What Federal Employees Need to Know About PSHB Premium Conversion

Federal employees shelter their share of the PSHB plan premium from income taxes through what is called "Premium Conversion." Employees have the right to opt out of this program. This increases very slightly future Social Security benefits. However, in what economists call "present value" terms, that offsetting amount is a very small fraction—a few pennies on the dollar—of the gains from the Premium Conversion program. We strongly advise all employees NOT to opt out of Premium Conversion tax savings. 

How much employees gain from this tax subsidy varies depending on employee salary, spousal salary, other income, state income tax rate, number of dependents, amount of deductions, whether they file jointly, and whether they are in FERS (and hence paying Social Security taxes). The overall marginal tax rate can often reach 40 percent, or even more in some high tax states. 

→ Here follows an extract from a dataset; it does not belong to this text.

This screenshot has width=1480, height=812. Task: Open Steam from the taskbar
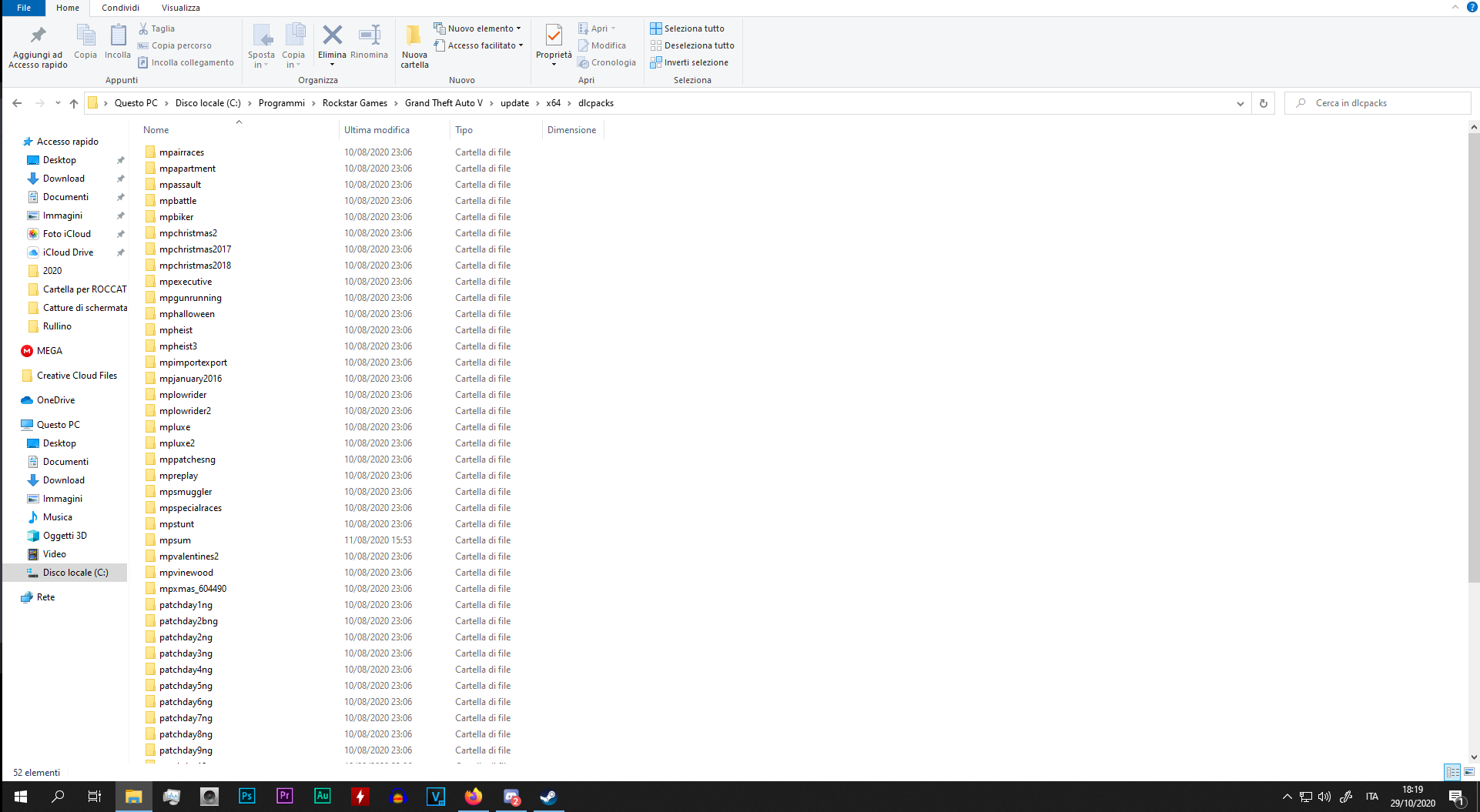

At income ranges typical of Federal employees, whether in single- or dual-earner families, and whether in the FERS or CSRS retirement systems, almost everyone will save at least 25 percent, and very few will save much more than 40 percent, from tax-sheltered health care premiums or other expenses. 

Because the effects of different marginal tax rates are relatively small in comparing plans, and never change our relative rankings or the general magnitude of plan-to-plan differences, we use a 33 percent premium savings estimate in the Guide for employees who are eligible for Premium Conversion. This simplifies presentation and gives you the essential information you need to compare plans. You can, of course, make your own calculation of marginal tax rate, but this is complicated and will not affect most plan comparisons substantially.